Causes for Hip Tightness:

  • Sitting for prolonged period with a tipped pelvis (weight unevenly distributed).
  • Postural habits while standing like leaning into one hip or leaning forward.
  • Sleeping all night on the same side of the body.
  • One leg longer than the other.

What are the Symptoms of Tight Hip Flexors?

If your hip flexors you may notice discomfort or pain in your hips when you sit or stand. Your hips could limit your ability to perform exercises correctly or do leg stretches. 

Other Signs of Tight Hip Flexors: 

  • Tightness in your hip or groin area.
  • Tightness or an ache in your lower back while sitting or standing.
  • Poor posture and difficulty standing up straight.
  • Neck tightness and pain.
  • Pain in the glutes.

If your hips are tight, your pelvis may start to tilt forward which would increase the arch in your lower back. According to Charlee Atkins, C.S.C.S., instructor at Soul Annex in New York City (3), “people focus on the hips and say their hips are tight, but we don’t always think about the fact that the lower back connects to our legs at the hip”.

Thomas Test: How Do You Know If Your Hips Are Tight?

The Thomas Test is an easy way to access if your hip flexors are tight.

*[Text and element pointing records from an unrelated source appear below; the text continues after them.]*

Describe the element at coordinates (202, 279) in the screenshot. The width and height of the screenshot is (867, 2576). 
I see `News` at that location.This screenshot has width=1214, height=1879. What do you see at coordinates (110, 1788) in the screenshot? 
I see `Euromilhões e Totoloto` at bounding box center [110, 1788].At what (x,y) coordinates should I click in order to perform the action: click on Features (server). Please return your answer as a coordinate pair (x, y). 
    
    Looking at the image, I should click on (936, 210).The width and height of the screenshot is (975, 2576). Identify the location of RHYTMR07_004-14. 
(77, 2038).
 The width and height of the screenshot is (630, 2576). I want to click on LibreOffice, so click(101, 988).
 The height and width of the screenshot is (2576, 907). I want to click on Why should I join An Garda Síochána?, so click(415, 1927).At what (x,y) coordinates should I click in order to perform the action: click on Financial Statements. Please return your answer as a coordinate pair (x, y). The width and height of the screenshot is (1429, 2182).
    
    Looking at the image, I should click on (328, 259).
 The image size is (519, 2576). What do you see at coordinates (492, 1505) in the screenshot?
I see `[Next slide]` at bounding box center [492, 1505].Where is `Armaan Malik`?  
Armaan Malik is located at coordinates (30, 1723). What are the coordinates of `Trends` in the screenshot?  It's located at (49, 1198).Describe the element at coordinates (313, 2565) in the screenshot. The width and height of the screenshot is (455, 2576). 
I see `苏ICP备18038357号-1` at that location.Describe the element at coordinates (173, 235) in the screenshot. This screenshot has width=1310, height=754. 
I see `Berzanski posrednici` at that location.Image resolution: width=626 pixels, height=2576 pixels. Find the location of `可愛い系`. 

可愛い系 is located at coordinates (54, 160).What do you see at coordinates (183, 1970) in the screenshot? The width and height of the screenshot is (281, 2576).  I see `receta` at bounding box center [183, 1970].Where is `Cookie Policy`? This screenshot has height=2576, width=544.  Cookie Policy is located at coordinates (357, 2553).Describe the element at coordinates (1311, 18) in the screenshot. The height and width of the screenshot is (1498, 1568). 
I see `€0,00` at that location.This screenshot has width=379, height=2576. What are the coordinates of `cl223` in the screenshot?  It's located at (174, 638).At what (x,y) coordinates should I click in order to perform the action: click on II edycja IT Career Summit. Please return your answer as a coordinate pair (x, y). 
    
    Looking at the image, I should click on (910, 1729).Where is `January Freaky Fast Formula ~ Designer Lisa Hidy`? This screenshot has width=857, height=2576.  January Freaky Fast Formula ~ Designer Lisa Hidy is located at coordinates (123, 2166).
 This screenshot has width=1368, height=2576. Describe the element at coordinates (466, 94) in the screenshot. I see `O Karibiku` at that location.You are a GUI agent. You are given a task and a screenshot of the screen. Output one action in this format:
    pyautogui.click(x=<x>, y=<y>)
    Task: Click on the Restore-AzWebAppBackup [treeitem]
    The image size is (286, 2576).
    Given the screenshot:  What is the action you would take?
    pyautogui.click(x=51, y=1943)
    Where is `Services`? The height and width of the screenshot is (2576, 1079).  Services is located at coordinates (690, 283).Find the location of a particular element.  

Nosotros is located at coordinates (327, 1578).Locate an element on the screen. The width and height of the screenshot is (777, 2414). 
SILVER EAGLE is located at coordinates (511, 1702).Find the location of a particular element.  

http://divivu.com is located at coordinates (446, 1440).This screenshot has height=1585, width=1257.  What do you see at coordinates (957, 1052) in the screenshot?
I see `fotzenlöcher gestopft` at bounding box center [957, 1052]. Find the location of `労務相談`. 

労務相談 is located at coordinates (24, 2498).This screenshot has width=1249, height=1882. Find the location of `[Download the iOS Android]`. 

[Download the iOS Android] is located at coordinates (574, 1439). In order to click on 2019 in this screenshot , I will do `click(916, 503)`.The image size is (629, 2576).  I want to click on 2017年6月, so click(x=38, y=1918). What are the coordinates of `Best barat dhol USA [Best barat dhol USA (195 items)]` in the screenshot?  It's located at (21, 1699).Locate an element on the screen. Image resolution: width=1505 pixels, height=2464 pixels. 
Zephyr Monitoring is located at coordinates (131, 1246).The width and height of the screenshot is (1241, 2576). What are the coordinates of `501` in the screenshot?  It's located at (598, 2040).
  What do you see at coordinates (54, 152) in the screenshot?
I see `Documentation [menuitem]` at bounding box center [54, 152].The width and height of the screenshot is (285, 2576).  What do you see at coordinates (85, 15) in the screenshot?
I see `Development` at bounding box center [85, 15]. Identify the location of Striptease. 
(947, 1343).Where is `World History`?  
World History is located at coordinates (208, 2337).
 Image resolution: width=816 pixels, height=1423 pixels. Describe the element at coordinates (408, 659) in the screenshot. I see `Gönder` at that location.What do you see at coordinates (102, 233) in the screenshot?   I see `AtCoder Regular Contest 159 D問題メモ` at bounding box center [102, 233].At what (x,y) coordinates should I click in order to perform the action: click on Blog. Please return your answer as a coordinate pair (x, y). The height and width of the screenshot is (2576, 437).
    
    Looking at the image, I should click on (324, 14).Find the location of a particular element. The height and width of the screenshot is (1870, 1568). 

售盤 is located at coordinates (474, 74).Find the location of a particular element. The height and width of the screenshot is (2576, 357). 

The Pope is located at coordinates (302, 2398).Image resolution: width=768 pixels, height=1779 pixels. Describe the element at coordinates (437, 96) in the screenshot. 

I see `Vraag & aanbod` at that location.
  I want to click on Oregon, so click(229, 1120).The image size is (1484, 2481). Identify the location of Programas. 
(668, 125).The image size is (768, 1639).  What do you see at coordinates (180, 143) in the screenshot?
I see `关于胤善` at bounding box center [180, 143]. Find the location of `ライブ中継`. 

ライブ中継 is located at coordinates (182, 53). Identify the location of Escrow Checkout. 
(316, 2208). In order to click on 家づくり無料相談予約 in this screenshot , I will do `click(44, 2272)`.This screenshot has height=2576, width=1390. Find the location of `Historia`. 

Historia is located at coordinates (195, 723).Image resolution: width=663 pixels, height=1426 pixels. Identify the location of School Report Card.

  • Sit at the very edge of a bench or table and lay down.
  • Bring both knees in towards your chest.
  • Drop your left leg down with your lower back pressed against the bench. Check to see the position of your left leg.

Thomas Test Assessment

  • Tight hip flexors – If the left thigh is lifting off the bench
  • Tight quads – If your left leg is straight rather than bent at 90 degrees.
  • Tensor Fasciae Latae (TFL muscle) is tight – If your leg is abducted or angled diagonally to the side.

Takeaway

To improve hip mobility, start by identifying if it’s your hips that are tight, then add these basic hip flexor stretches to your morning and night routine. This basic routine should take you about 10 minutes to do. More articles for how to strengthen and stretch hip flexors to come!